◆ MATERIAL TO PROCESS
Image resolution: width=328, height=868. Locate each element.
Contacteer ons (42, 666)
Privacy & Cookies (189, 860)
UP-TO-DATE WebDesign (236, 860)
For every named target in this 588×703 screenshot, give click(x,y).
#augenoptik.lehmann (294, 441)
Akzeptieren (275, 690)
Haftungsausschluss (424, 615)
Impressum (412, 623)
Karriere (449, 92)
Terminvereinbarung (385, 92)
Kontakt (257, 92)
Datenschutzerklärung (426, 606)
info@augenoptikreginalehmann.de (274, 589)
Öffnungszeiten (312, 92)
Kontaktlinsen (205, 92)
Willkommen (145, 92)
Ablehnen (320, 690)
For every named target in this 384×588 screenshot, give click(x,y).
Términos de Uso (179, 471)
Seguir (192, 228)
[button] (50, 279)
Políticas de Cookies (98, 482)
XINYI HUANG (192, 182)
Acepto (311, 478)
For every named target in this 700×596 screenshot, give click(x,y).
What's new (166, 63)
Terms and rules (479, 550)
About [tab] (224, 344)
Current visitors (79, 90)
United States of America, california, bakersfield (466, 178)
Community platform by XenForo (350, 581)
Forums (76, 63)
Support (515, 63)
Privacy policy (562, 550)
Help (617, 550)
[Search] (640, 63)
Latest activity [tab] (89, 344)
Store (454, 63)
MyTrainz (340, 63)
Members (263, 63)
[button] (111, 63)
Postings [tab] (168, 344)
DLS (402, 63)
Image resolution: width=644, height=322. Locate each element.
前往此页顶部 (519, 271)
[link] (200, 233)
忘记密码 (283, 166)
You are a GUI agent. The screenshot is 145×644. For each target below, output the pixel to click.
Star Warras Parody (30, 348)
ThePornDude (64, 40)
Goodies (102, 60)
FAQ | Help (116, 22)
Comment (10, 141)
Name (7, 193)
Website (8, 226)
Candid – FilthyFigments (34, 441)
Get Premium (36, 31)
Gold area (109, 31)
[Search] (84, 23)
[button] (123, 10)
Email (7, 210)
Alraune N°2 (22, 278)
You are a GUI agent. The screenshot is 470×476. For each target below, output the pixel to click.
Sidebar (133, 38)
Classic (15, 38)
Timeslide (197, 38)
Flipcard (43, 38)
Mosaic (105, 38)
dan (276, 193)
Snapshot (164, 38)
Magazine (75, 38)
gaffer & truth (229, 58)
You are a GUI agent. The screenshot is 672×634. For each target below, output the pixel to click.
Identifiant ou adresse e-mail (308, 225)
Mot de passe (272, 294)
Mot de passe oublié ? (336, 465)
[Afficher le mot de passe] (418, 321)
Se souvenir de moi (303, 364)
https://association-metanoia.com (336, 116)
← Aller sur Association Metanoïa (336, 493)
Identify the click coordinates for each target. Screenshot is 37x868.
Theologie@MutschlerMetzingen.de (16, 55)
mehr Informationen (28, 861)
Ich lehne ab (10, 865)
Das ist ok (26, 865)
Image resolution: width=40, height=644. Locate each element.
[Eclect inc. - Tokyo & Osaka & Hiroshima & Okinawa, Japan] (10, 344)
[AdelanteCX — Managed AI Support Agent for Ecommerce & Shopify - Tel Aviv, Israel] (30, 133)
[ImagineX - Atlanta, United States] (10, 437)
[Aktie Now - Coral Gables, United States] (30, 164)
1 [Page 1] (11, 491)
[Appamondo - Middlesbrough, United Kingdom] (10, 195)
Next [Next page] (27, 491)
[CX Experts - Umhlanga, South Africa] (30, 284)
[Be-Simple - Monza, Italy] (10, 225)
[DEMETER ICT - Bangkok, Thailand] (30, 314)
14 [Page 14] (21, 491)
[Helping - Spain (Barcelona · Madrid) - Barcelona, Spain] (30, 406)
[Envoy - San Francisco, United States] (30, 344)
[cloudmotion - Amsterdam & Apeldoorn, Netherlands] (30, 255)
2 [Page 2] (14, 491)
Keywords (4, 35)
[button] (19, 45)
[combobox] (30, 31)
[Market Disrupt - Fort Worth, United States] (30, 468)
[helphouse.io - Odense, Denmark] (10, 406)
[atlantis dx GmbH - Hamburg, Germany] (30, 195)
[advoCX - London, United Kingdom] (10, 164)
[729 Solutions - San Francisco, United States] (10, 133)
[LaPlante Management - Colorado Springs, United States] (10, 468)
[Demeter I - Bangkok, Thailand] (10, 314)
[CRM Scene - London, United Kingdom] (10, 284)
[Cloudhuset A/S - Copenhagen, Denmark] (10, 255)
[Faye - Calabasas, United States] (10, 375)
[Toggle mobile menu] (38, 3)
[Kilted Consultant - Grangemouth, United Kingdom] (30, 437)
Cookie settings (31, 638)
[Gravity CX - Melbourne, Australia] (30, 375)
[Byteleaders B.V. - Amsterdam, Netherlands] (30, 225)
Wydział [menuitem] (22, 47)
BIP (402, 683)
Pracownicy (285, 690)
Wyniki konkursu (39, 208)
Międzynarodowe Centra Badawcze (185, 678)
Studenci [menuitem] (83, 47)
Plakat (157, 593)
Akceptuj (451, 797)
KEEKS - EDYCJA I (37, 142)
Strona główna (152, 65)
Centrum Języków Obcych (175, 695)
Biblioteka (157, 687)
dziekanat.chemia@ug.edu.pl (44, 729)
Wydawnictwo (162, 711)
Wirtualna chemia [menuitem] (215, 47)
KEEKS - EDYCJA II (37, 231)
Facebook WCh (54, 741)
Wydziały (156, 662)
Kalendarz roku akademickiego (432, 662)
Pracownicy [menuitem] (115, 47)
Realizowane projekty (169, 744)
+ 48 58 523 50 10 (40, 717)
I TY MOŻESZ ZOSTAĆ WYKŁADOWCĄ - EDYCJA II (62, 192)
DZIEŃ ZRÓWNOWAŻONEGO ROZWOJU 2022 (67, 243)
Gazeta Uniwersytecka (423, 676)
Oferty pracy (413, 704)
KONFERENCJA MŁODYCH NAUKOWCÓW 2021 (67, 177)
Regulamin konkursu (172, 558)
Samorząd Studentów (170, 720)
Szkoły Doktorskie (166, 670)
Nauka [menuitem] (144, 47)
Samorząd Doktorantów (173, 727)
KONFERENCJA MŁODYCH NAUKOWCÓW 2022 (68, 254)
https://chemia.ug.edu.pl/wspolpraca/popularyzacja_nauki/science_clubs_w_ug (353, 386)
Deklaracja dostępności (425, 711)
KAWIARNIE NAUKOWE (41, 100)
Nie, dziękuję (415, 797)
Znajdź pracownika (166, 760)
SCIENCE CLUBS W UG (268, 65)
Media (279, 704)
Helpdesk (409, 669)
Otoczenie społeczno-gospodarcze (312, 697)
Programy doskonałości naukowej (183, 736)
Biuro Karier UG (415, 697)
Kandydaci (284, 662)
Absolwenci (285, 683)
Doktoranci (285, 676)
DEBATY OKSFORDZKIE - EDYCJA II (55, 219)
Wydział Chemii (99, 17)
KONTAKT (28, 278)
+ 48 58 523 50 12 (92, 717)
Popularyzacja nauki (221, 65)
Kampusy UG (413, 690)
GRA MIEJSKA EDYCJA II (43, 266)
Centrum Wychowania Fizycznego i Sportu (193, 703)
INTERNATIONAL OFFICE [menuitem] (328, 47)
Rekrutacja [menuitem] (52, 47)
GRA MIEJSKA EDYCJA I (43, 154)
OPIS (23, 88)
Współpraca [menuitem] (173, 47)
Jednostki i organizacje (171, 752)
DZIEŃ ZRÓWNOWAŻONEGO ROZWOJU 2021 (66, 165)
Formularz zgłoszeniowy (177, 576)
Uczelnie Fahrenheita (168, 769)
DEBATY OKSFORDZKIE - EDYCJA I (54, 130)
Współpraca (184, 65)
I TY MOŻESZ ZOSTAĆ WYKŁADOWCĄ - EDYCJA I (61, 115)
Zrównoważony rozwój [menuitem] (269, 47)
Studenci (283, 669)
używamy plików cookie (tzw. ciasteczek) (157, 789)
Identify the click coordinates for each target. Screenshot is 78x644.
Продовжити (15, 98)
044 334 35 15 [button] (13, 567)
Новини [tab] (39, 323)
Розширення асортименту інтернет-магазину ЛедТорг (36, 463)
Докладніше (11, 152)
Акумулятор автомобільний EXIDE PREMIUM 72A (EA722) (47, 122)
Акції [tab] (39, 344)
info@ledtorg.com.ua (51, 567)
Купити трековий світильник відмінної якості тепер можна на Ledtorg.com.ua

◆ STATED EXERCISE
Rewrite the rows from the start through the line that contains "Mosaic (105, 38)", swapping "screenshot" for "image" and leaving everything else unchanged.

◆ FULL ANSWER
Image resolution: width=328, height=868. Locate each element.
Contacteer ons (42, 666)
Privacy & Cookies (189, 860)
UP-TO-DATE WebDesign (236, 860)
For every named target in this 588×703 image, give click(x,y).
#augenoptik.lehmann (294, 441)
Akzeptieren (275, 690)
Haftungsausschluss (424, 615)
Impressum (412, 623)
Karriere (449, 92)
Terminvereinbarung (385, 92)
Kontakt (257, 92)
Datenschutzerklärung (426, 606)
info@augenoptikreginalehmann.de (274, 589)
Öffnungszeiten (312, 92)
Kontaktlinsen (205, 92)
Willkommen (145, 92)
Ablehnen (320, 690)
For every named target in this 384×588 image, give click(x,y).
Términos de Uso (179, 471)
Seguir (192, 228)
[button] (50, 279)
Políticas de Cookies (98, 482)
XINYI HUANG (192, 182)
Acepto (311, 478)
For every named target in this 700×596 image, give click(x,y).
What's new (166, 63)
Terms and rules (479, 550)
About [tab] (224, 344)
Current visitors (79, 90)
United States of America, california, bakersfield (466, 178)
Community platform by XenForo (350, 581)
Forums (76, 63)
Support (515, 63)
Privacy policy (562, 550)
Help (617, 550)
[Search] (640, 63)
Latest activity [tab] (89, 344)
Store (454, 63)
MyTrainz (340, 63)
Members (263, 63)
[button] (111, 63)
Postings [tab] (168, 344)
DLS (402, 63)
Image resolution: width=644, height=322. Locate each element.
前往此页顶部 (519, 271)
[link] (200, 233)
忘记密码 (283, 166)
You are a GUI agent. The image is 145×644. For each target below, output the pixel to click.
Star Warras Parody (30, 348)
ThePornDude (64, 40)
Goodies (102, 60)
FAQ | Help (116, 22)
Comment (10, 141)
Name (7, 193)
Website (8, 226)
Candid – FilthyFigments (34, 441)
Get Premium (36, 31)
Gold area (109, 31)
[Search] (84, 23)
[button] (123, 10)
Email (7, 210)
Alraune N°2 (22, 278)
You are a GUI agent. The image is 470×476. For each target below, output the pixel to click.
Sidebar (133, 38)
Classic (15, 38)
Timeslide (197, 38)
Flipcard (43, 38)
Mosaic (105, 38)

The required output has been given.